Clause 5, as drafted, operated by the procedures under the new clause, Amendment No. 42, operates only where there is a breakdown. No noble Lord from any party asked, "What do we do if there is a breakdown?". Under the procedures in the government amendment, the chief of police and the beloved police authority will have already had one, two, three or four opportunities to put right the failure. What do noble Lords seek today? They seek to let them carry on, to have a fifth chance to fail their communities. That is the reality of removing Clause 5 and ignoring the amendments brought forward by the Government since Committee stage. Noble Lords shake their heads but that is what they seek: a fifth chance of failure, letting down local communities. That is the reality that we face, with noble Lords refusing to accept any alternative but to leave out Clause 5. Without Clause 5 the remaining provisions will go.

The measure will be activated only after the police authority's own action plan to remedy the publicly acknowledged failure.

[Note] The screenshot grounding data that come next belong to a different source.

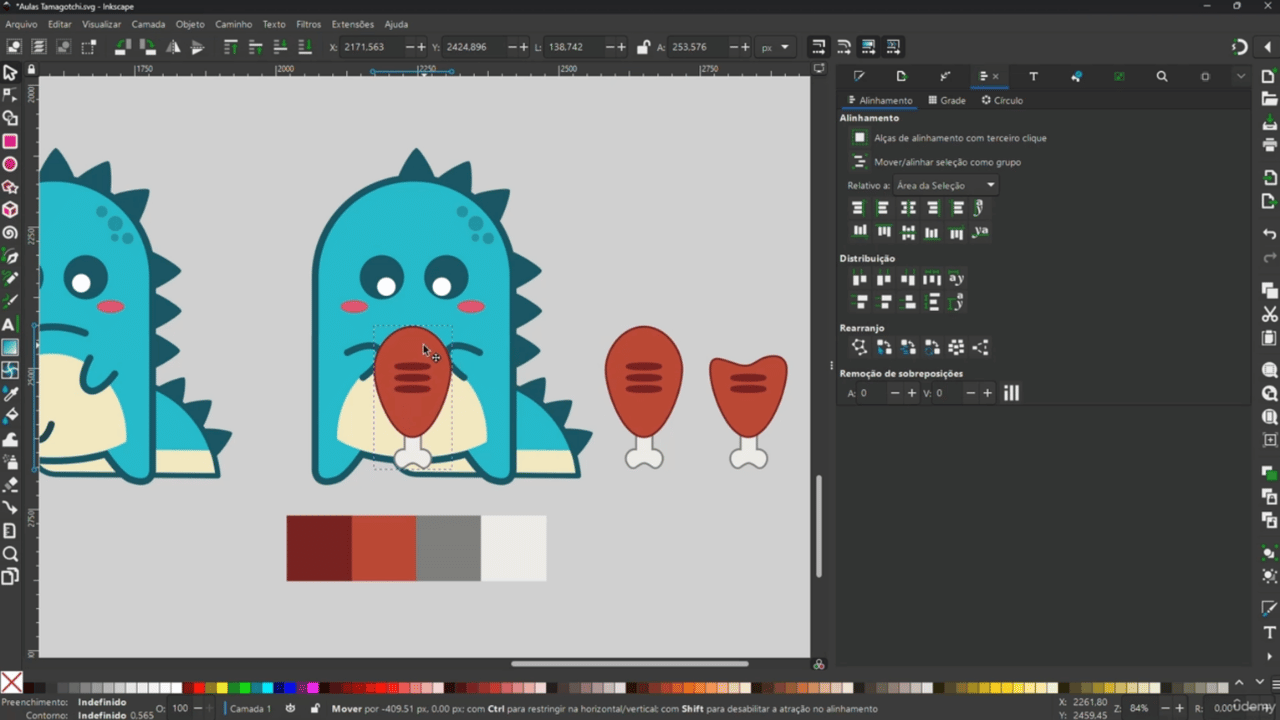Select the Rectangle tool in toolbox
The height and width of the screenshot is (720, 1280).
[x=10, y=141]
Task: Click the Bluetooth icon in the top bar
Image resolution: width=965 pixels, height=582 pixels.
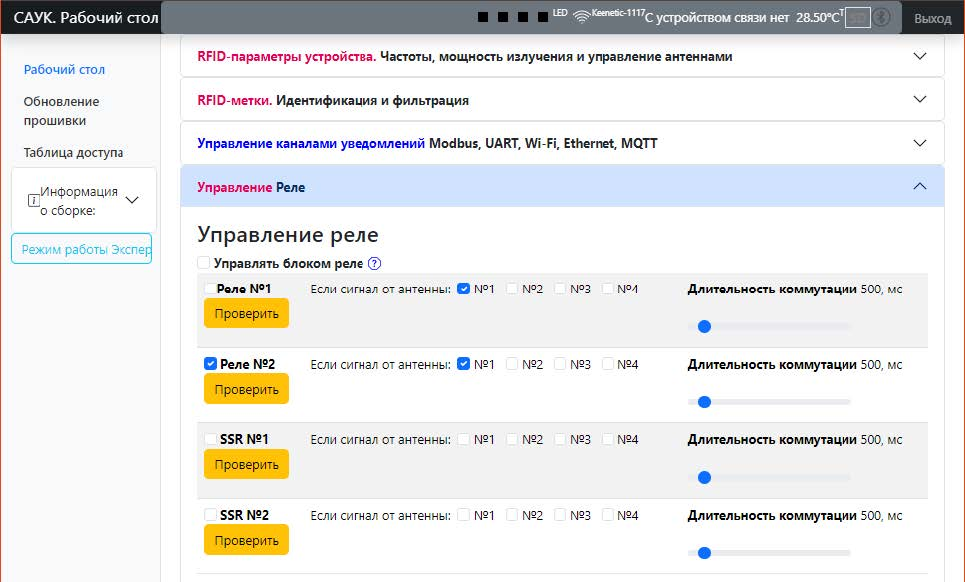Action: click(881, 17)
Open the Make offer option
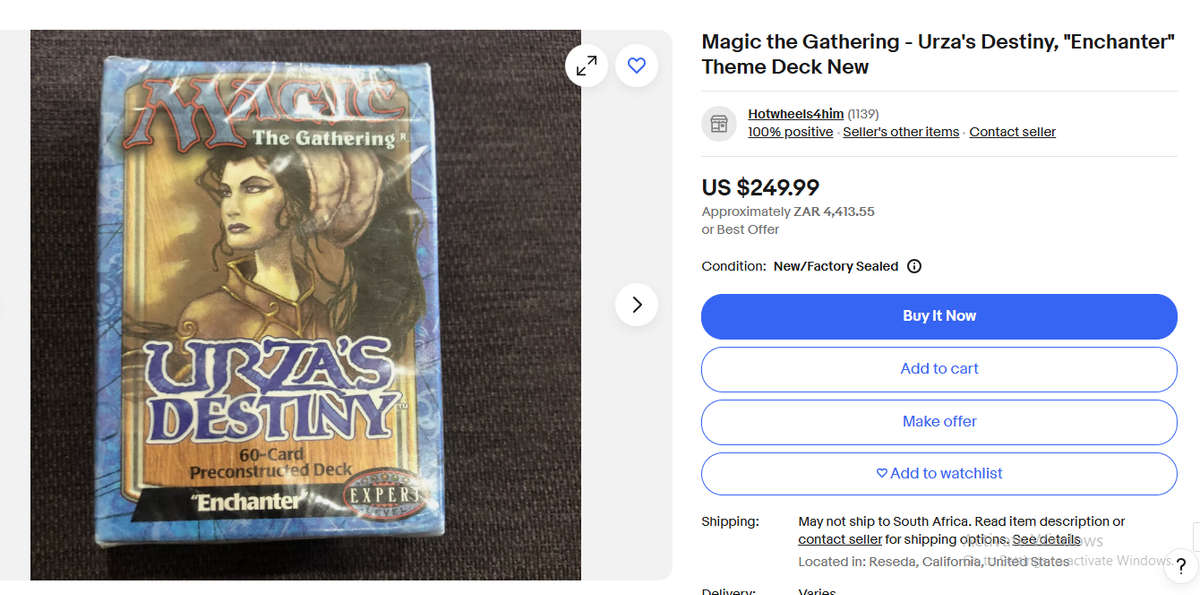The width and height of the screenshot is (1200, 595). pos(939,421)
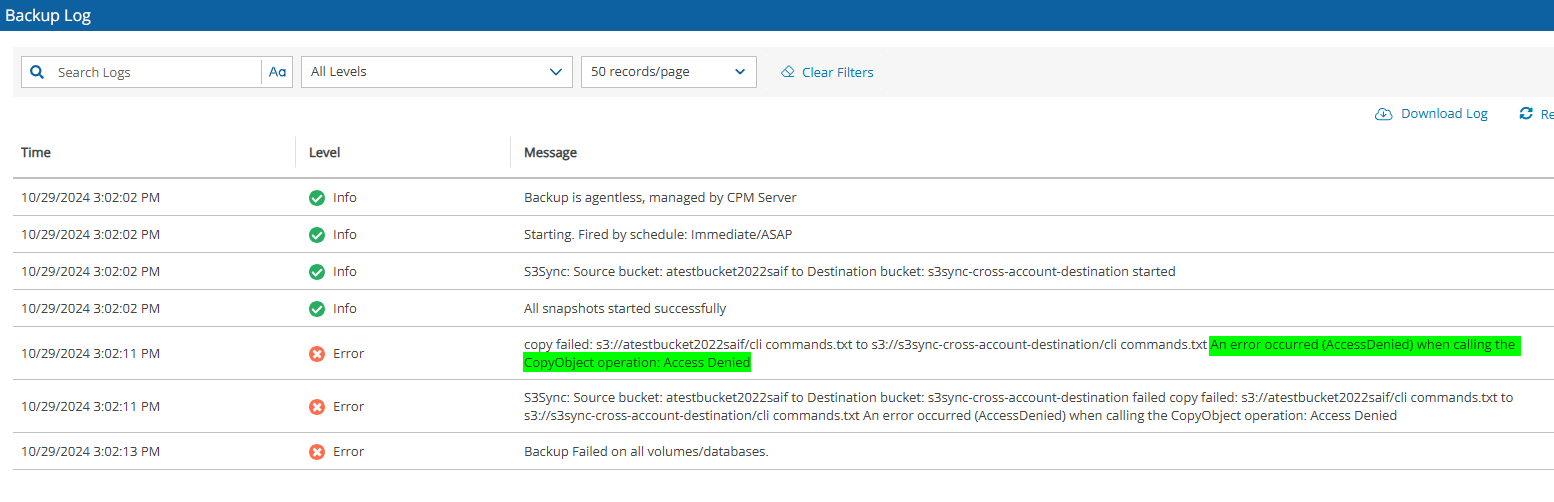Screen dimensions: 1554x502
Task: Open the 50 records/page dropdown
Action: click(669, 72)
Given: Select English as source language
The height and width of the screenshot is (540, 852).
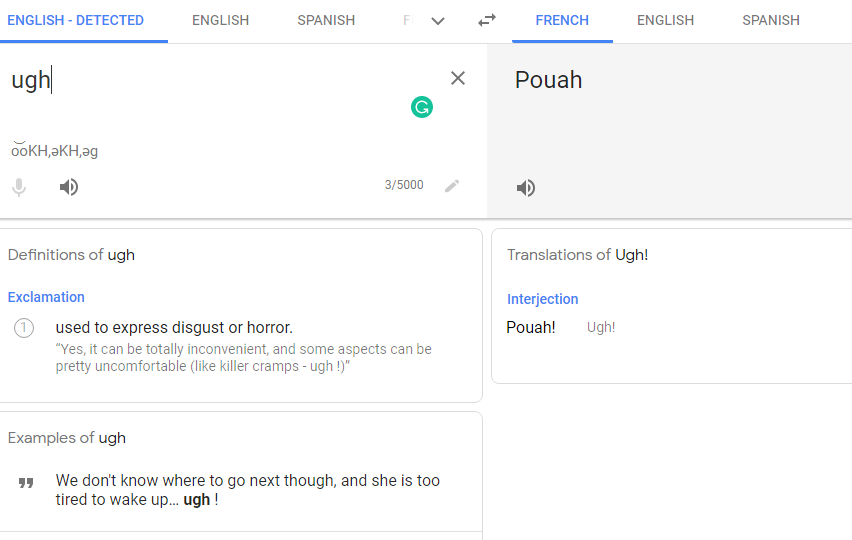Looking at the screenshot, I should tap(221, 20).
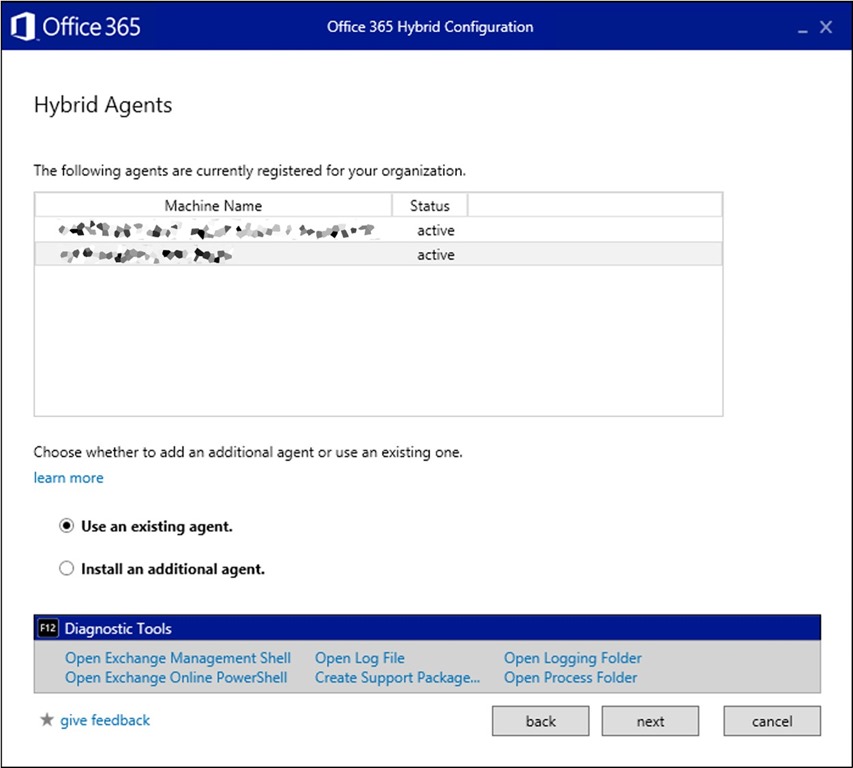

So there is a publicly acknowledged failure of policing in either an area or a function of a police force. The police authority will then have another opportunity to come forward with its own action plan before Clause 5 is activated. The chief officer will come forward to the police authority with his own extra action plan to deal with that failure before Clause 5 operates.

What do noble Lords expect? It is failure after failure, with the Home Secretary, not the police authorities, being held accountable before the House of Commons. My noble friend Lord Corbett is right. In his heart, the noble Lord, Lord Fowler, knows he is right. We never noticed a police authority carrying the can as individuals. They are not democratically elected. Someone spoke about the democratically elected. None of us is elected. None of us has to face the electorate having said, "No, we shall settle for failure". That is what it means. Doing nothing means settling for failure. We say that the measure is a last resort, a longstop to a longstop.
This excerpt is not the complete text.